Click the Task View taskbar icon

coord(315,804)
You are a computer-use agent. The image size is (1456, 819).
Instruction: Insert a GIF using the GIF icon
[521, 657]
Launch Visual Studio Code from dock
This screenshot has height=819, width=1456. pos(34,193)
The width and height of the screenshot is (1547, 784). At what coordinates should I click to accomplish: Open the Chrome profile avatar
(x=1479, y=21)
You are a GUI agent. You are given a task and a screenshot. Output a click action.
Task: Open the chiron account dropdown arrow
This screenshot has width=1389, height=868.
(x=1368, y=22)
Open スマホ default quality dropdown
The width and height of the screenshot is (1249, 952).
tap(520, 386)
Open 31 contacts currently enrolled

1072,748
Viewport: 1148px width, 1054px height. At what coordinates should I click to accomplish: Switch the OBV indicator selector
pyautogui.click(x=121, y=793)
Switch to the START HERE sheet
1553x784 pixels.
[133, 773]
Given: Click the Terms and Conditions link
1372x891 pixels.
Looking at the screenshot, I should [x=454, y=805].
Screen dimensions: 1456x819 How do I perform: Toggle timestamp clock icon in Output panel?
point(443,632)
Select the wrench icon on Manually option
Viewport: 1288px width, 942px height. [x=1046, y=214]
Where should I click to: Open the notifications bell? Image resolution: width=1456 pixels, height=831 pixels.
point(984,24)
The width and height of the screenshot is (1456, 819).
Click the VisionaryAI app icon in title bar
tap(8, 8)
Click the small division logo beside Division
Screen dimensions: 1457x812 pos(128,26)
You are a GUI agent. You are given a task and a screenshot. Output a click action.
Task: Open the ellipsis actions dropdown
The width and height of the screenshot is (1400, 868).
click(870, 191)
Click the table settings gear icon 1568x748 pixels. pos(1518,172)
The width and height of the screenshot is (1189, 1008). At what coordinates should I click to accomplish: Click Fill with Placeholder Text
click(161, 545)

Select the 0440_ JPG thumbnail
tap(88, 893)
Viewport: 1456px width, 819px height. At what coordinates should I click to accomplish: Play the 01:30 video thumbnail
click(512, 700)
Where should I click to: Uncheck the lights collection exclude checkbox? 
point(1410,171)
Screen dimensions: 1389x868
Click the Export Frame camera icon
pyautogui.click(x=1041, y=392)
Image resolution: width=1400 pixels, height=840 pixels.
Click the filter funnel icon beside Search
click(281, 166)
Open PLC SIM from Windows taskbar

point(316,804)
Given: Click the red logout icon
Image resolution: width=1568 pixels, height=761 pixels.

> **Brief**:
All of the records above should be transcribed exactly.

> **Response area**:
Click the Task View taskbar icon

coord(315,804)
You are a computer-use agent. The image size is (1456, 819).
Instruction: Insert a GIF using the GIF icon
[521, 657]
Launch Visual Studio Code from dock
This screenshot has height=819, width=1456. pos(34,193)
The width and height of the screenshot is (1547, 784). At what coordinates should I click to accomplish: Open the Chrome profile avatar
(x=1479, y=21)
You are a GUI agent. You are given a task and a screenshot. Output a click action.
Task: Open the chiron account dropdown arrow
This screenshot has width=1389, height=868.
(x=1368, y=22)
Open スマホ default quality dropdown
The width and height of the screenshot is (1249, 952).
tap(520, 386)
Open 31 contacts currently enrolled

1072,748
Viewport: 1148px width, 1054px height. At what coordinates should I click to accomplish: Switch the OBV indicator selector
pyautogui.click(x=121, y=793)
Switch to the START HERE sheet
1553x784 pixels.
[133, 773]
Given: Click the Terms and Conditions link
1372x891 pixels.
Looking at the screenshot, I should [x=454, y=805].
Screen dimensions: 1456x819 How do I perform: Toggle timestamp clock icon in Output panel?
point(443,632)
Select the wrench icon on Manually option
Viewport: 1288px width, 942px height. [x=1046, y=214]
Where should I click to: Open the notifications bell? Image resolution: width=1456 pixels, height=831 pixels.
point(984,24)
The width and height of the screenshot is (1456, 819).
Click the VisionaryAI app icon in title bar
tap(8, 8)
Click the small division logo beside Division
Screen dimensions: 1457x812 pos(128,26)
You are a GUI agent. You are given a task and a screenshot. Output a click action.
Task: Open the ellipsis actions dropdown
The width and height of the screenshot is (1400, 868).
click(870, 191)
Click the table settings gear icon 1568x748 pixels. pos(1518,172)
The width and height of the screenshot is (1189, 1008). At what coordinates should I click to accomplish: Click Fill with Placeholder Text
click(161, 545)

Select the 0440_ JPG thumbnail
tap(88, 893)
Viewport: 1456px width, 819px height. At what coordinates should I click to accomplish: Play the 01:30 video thumbnail
click(512, 700)
Where should I click to: Uncheck the lights collection exclude checkbox? 
point(1410,171)
Screen dimensions: 1389x868
Click the Export Frame camera icon
pyautogui.click(x=1041, y=392)
Image resolution: width=1400 pixels, height=840 pixels.
Click the filter funnel icon beside Search
click(281, 166)
Open PLC SIM from Windows taskbar

point(316,804)
Given: Click the red logout icon
Image resolution: width=1568 pixels, height=761 pixels.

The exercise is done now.